Mitglieder der Staatssicherheit in Zivil haben offenbar den Auftrag, sich unter Demonstranten zu mischen und für Unruhe zu sorgen. Am Morgen nahmen Ordner der Volksbewegung in einer kleinen Moschee nahe dem Platz eine junge, voll verschleierte Frau fest, die ein langes Messer bei sich hat. Zwei kräftige Typen zerrten mit den Worten „du hast hier nichts zu suchen“ einen schmalen Mann Richtung Ausgang. An allen Eingängen werden die Ausweise kontrolliert, denn bei Polizisten und Geheimpolizisten ist ihr Beruf im Personalausweis vermerkt. Am Mittag warnte sogar die Militärführung die Menge über die Lautsprecher des Tahrir, es seien falsche Soldaten in gestohlenen Uniformen unterwegs. Gleichzeitig versuchte Mubaraks Regierungspartei NDP offenbar, in verschiedenen Städten Gegendemonstrationen zusammenzutrommeln. Viele dächten so wie er, versichert der Taxifahrer, der als einer der wenigen noch wagt, sich offen als Mubarak-Unterstützer zu outen. Die Demonstranten seien von Baradei gekauft. Mubarak sei die Nummer eins, der viel für Ägypten geleistet habe. „Ich flehe zu Allah, dass die Leute wieder zur Vernunft kommen und sich hinter Mubarak stellen“, sagt er zum Schluss, bevor er das Fahrgeld zählt.

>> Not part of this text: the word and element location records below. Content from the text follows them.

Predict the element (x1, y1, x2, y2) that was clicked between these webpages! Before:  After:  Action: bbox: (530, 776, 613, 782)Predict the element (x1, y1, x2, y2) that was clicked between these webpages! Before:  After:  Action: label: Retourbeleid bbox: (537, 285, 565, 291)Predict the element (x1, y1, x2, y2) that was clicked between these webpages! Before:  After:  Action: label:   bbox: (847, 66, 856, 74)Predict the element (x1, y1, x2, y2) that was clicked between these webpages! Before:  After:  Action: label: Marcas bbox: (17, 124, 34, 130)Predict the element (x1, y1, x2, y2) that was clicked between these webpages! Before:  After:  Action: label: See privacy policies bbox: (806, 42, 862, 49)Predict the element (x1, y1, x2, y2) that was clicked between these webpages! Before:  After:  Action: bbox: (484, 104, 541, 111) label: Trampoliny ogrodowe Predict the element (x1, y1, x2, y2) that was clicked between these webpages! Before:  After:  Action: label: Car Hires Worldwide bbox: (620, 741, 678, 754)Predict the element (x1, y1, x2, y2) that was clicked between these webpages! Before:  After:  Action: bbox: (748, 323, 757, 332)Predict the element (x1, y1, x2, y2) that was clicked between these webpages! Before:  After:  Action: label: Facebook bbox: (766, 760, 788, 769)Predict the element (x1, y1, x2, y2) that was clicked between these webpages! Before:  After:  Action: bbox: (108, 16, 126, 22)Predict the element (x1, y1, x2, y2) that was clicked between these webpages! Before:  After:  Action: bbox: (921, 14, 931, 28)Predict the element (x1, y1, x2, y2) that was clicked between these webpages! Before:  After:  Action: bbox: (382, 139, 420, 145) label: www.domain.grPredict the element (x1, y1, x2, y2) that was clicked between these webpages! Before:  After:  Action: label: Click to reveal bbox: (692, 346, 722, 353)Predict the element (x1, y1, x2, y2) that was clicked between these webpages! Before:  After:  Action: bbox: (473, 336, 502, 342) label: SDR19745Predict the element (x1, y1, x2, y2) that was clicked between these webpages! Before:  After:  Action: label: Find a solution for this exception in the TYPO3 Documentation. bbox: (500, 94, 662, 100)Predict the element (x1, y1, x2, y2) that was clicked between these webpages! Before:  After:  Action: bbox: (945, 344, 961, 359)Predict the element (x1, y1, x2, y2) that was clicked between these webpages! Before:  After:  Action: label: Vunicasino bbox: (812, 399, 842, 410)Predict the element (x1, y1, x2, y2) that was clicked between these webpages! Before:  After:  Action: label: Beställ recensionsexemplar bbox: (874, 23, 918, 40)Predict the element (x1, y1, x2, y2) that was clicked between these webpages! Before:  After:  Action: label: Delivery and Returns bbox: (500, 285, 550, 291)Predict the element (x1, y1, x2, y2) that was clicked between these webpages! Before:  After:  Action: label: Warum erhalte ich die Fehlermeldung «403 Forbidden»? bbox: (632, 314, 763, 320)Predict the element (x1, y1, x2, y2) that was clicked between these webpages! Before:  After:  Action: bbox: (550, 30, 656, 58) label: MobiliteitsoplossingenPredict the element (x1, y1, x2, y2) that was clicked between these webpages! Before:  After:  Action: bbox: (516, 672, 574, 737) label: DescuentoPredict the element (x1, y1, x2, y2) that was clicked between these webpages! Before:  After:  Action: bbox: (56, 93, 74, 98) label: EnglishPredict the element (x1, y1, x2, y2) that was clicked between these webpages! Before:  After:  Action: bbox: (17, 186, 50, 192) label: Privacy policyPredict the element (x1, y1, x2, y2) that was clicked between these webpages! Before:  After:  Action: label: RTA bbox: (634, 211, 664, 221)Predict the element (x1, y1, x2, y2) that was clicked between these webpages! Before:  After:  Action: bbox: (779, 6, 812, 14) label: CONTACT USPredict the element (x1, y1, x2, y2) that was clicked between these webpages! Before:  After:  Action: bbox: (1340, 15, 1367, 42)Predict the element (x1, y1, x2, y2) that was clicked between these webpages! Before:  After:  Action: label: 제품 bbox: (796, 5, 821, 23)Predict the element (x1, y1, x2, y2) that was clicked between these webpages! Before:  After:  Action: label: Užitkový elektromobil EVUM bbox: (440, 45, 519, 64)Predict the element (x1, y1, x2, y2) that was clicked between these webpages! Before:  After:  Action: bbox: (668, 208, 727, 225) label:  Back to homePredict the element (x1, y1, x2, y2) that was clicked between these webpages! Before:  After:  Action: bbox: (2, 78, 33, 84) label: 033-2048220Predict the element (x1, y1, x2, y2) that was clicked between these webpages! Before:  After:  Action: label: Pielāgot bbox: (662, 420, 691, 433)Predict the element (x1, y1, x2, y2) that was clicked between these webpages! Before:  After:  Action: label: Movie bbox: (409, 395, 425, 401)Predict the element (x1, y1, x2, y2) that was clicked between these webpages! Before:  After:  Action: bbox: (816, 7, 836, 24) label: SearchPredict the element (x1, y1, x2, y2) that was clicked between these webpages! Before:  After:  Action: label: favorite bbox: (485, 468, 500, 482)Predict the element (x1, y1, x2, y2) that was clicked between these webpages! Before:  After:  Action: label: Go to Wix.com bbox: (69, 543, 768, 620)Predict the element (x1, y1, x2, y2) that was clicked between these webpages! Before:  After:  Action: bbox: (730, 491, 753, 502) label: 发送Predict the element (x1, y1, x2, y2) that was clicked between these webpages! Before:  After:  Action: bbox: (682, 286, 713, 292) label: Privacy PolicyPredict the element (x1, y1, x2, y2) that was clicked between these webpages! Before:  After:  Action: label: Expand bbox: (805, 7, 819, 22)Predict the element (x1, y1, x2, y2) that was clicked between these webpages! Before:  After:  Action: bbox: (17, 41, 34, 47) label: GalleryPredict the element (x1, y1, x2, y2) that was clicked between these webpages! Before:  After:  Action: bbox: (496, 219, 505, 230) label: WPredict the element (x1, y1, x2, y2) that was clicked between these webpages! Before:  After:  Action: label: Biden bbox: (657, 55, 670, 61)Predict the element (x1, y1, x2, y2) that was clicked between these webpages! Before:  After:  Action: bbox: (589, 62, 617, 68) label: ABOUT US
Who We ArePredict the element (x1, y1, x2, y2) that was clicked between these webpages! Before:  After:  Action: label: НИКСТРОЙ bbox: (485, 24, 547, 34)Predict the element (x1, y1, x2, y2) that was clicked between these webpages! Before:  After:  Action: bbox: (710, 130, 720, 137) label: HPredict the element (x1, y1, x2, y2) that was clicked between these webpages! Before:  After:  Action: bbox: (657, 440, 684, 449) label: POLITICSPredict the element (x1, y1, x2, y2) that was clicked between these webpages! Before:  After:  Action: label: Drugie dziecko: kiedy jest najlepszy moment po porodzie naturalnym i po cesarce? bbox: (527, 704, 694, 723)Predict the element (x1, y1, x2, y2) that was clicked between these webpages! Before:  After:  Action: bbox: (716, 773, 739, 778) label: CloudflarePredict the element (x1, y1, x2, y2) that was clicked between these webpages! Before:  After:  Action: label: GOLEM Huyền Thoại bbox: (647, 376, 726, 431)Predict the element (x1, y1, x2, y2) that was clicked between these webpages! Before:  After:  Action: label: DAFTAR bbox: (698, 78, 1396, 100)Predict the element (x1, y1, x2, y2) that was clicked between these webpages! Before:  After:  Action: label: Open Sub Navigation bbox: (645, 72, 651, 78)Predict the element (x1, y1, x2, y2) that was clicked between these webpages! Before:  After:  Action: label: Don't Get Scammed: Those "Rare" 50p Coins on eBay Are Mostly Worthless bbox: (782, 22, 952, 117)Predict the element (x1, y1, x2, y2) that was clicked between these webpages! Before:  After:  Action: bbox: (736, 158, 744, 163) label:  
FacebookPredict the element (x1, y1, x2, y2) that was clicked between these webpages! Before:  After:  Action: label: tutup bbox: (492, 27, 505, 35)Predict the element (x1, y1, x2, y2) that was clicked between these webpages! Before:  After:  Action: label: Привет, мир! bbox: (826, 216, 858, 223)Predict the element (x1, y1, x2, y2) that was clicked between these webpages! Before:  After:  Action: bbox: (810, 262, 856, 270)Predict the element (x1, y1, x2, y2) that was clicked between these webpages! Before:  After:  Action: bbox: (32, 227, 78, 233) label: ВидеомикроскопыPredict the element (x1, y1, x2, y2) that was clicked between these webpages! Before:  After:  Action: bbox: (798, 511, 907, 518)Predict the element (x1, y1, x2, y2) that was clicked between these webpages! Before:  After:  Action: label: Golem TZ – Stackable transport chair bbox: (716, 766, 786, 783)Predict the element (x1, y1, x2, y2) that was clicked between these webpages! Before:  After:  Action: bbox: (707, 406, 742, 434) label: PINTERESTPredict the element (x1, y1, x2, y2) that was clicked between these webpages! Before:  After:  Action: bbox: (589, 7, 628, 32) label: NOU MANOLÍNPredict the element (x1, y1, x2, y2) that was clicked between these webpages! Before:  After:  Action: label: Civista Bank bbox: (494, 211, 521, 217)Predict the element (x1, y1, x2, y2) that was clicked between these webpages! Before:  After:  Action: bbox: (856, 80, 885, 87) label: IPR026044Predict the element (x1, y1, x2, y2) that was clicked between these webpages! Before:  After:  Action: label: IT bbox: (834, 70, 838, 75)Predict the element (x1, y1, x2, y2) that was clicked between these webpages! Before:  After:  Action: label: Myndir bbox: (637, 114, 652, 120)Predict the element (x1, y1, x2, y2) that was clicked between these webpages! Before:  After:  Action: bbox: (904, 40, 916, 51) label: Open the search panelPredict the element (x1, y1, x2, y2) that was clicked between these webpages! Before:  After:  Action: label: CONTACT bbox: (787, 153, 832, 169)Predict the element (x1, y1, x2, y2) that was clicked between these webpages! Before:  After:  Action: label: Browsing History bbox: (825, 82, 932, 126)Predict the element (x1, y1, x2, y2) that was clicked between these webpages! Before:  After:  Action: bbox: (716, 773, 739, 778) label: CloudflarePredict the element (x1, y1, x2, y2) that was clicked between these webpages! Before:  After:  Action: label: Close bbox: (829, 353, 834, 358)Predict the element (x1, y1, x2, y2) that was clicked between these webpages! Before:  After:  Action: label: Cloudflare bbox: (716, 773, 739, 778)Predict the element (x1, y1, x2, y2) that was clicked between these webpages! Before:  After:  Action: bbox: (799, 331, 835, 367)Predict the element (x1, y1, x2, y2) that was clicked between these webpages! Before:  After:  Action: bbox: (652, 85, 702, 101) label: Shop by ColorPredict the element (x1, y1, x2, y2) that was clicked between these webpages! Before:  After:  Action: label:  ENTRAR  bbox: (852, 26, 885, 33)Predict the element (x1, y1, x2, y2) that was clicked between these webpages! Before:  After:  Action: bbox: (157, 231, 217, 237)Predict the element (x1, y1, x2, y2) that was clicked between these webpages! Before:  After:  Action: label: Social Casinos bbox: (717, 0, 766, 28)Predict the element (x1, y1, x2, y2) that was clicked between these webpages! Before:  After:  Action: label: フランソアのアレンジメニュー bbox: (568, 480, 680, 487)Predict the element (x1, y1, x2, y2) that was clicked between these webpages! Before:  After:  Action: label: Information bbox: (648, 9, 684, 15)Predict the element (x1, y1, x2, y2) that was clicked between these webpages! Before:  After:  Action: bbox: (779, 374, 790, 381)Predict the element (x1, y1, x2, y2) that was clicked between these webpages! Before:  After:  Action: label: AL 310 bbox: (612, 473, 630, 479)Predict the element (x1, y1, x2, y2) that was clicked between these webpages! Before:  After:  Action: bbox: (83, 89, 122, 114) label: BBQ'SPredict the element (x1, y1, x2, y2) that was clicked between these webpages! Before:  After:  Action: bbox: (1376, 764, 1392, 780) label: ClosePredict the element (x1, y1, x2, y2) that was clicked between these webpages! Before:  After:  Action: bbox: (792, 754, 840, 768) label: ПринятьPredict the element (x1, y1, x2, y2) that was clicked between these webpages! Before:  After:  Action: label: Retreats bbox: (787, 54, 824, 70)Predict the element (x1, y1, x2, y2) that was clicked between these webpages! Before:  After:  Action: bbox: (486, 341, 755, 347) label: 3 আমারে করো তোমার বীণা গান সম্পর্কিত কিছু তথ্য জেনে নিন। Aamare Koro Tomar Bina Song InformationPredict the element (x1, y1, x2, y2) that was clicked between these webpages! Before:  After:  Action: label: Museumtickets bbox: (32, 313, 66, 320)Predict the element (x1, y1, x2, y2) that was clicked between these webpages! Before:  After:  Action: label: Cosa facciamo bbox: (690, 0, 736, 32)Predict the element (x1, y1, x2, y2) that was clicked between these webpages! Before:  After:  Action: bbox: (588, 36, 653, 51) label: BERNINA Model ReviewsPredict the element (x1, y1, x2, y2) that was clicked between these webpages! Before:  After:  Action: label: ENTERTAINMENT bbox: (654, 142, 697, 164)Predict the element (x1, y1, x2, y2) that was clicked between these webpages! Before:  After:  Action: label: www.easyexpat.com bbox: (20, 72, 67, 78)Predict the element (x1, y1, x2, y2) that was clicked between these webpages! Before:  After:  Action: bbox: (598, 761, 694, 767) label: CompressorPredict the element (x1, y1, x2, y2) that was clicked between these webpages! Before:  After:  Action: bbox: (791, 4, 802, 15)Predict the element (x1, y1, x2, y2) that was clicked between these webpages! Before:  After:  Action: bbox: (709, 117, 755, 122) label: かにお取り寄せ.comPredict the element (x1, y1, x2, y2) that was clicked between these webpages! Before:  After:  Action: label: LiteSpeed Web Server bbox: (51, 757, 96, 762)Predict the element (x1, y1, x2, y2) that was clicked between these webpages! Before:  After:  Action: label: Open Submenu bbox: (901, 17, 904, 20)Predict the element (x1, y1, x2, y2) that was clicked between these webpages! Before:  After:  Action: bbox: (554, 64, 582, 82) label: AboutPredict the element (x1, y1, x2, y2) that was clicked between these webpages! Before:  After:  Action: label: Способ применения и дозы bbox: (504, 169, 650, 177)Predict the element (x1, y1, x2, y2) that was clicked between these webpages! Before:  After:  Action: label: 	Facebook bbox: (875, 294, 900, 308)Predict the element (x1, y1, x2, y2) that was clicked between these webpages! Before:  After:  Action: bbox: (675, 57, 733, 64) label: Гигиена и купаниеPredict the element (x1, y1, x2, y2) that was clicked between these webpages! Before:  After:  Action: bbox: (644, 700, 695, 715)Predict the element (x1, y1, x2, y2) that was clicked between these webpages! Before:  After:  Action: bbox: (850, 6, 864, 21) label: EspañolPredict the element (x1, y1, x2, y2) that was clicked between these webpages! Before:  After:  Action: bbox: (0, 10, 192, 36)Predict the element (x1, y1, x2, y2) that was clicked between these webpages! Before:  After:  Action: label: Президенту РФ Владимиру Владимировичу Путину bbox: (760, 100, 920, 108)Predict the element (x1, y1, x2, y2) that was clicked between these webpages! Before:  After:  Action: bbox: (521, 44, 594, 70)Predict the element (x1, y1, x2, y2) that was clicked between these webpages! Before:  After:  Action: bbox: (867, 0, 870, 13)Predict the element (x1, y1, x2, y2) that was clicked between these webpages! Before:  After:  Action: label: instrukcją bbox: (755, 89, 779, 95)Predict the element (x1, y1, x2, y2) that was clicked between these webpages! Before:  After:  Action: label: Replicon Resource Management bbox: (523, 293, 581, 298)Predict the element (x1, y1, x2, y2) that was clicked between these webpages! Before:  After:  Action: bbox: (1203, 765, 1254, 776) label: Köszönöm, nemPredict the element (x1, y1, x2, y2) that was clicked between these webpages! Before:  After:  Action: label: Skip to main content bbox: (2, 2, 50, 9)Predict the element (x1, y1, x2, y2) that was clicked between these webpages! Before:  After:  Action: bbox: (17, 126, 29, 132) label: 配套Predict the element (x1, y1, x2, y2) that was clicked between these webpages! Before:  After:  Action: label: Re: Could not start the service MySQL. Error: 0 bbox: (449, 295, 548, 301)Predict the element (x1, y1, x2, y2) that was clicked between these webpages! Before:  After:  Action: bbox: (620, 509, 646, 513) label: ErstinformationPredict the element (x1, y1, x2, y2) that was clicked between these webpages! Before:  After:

Und so ruhen alle Augen an diesem Tag auf der ägyptischen Armee. Dass sie sich so volksnah und friedlich gibt, geht wohl auch auf amerikanischen Druck zurück. Denn die Zeit der modernen F-16 Kampfjet und M1-Abrams-Panzer dürfte ein für allemal vorbei sein, sollte die Armee ihre teuren Kanonenrohre auf das eigene Volk richtet. Zwei Milliarden Dollar pumpt Washington jährlich in das Staatsbudget Ägyptens, der Löwenanteil geht für Waffen und Ausrüstung an die Armee. Nach Israel ist Ägypten weltweit der zweitgrößte Empfänger von regelmäßigen Hilfsgeldern aus Washington. Am Dienstag traf der Sondergesandte von Präsident Barack Obama und frühere US-Botschafter in Kairo, Frank Wisner, mit Mubarak zusammen, um „dessen Standpunkt zu erfahren“, wie es sybillinisch aus dem Weißen Haus hieß. Und jeden Abend um 20 Uhr trifft sich inzwischen ein General mit dem Komitee der Volksbewegung an dem beigen Panzer, der am Eingang der Talat Harb Straße steht, „um den nächsten Tag zu besprechen“. Mehrere Offiziere waren am Montagabend sogar auf dem Platz unterwegs, um die Demonstranten vor Provokateuren der Polizei zu warnen. „Seid so friedlich wie möglich. Wenn die anfangen zu schießen, müssen wir eingreifen, also kontrolliert die Leute ganz genau“, beschworen sie die jungen Helfer. „Sonst kommen wir alle in Teufels Küche.“

Eine von den Aktivisten ist Jasmin Saleh. Sie hat vom vielen Reden fast keine Stimme mehr, als sie heiser von den dramatischen Verhandlungen berichtet. „Die Armee hat uns verboten, zum Präsidentenpalast zu ziehen, dann könne sie für unsere Sicherheit nicht mehr garantieren“, sagt die 29-Jährige mit blauer Jeansmütze und rosa Pullover. Zehn Kilometer ist das Palastareal Mubaraks vom Tahrir-Platz entfernt. „Wenn du nicht gehst, dann kommen wir zu dir“, steht auf vielen Plakaten, die die Menschen mit sich tragen. Andere haben sich bereits in weiße Leichentücher gehüllt. Noch ist unklar, was geschieht, auch weil die Organisatoren der Proteste ein Blutbad befürchten. Sollte sich die empörte Millionenschar dennoch am Abend nach Heliopolis in Bewegung setzen, hätte Mubarak noch drei Stunden zur Flucht.